Member of the Senate of Pakistan
- Incumbent
- Assumed office 26 July 2025
- Constituency: Khyber Pakhtunkhwa
- In office 12 March 2018 – 12 March 2024
- Constituency: Khyber Pakhtunkhwa

Personal details
- Born: 26 January 1981 (age 45) Swabi, Khyber Pakhtunkhwa, Pakistan
- Party: PTI (1996-present)

= Faisal Javed =

Pakistani politician

Faisal Javed Khan (born 26 January 1981) is a Pakistani politician who was a Member of the Senate of Pakistan, in office since 26 July 2025 and previously from March 2018 to March 2024.

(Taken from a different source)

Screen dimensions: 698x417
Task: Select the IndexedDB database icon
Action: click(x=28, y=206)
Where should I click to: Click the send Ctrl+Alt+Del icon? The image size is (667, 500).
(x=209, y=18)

He was also elected as Chairman Senate Standing Committee on Information and Broadcasting. Senator Faisal Javed Khan is the most followed Senator in Pakistan on Twitter.

== Early life ==
Faisal Javed Khan belongs to a Pashtun family of the Yusufzai tribe (Khan Khel sub-tribe) with roots in Swabi, Khyber Pakhtunkhwa.

== Professional career ==
Faisal Javed Khan is an advertising and marketing professional, broadcaster, and producer with over 17 years of experience in media, production, and advertising. He has held key positions within Pakistan's advertising and media industry, leading multidisciplinary teams and producing more than 300 advertising campaigns and television commercials, including several award-winning projects for major national brands. His work has been particularly influential in the telecom and branchless banking sectors, where he played a pivotal role in launching several mainstream brands. Khan has received multiple local and international accolades for campaign development and media strategy, including the "Campaign of the Year" and "Best Digital Campaign" awards at Pakistan’s premier advertising events.

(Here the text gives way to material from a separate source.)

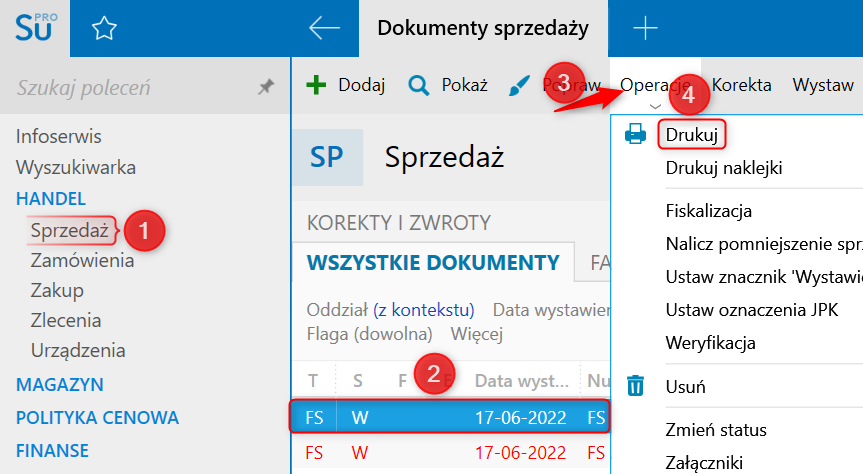Open Zamówienia in the sidebar
This screenshot has height=474, width=863.
(82, 260)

In addition to his advertising career, Khan was a radio broadcaster for over a decade and has represented Pakistan at various international advertising conferences. His professional expertise spans brand management, electronic media strategy, brand development, and strategic communication.

==Political career==
Faisal Javed Khan began his political career in 1996 with Pakistan Tehreek-e-Insaf (PTI). He has hosted more than 500 PTI political rallies across Pakistan and known as the "Voice of PTI".

As of February 2018, he was serving as a member of the core and central executive committees of the PTI and its central additional secretary information. Khan has also campaigned for PTI Chief Imran Khan in 1997, 2002, 2013 and 2018 general elections. Faisal Javed Khan spoke at the European Parliament as a part of Parliamentarians from European Union member states and 18 Asian countries in the two day Asia-Europe Parliamentary Partnership (ASEP) meetings that debated the environmental challenges faced by Asia and Europe. He also moderated Imran Khan's big rally at Capital One Arena in the downtown Washington, DC in 2019.

Faisal Javed Khan was elected to the Senate of Pakistan as a candidate of PTI on general seat from Khyber Pakhtunkhwa in the 2018 Pakistani Senate election. He took oath as Senator on 12 March 2018.

Khan was injured during the attempted assassination of Imran Khan. Amid political unrest in Pakistan, Faisal argued in support for Imran Khan, and helped the Pakistan Tehreek-e-Insaf organize further rallies across the country. He was also granted an arrest warrant which was later suspended by the District Judicial Complex due to an alleged relation to the May 9 riots. Faisal was in hiding for the entire aftermath of the riots but resurfaced and secured a bail from the Peshawar High Court (PHC).

He was elected as Senator in 2025 for six year Term.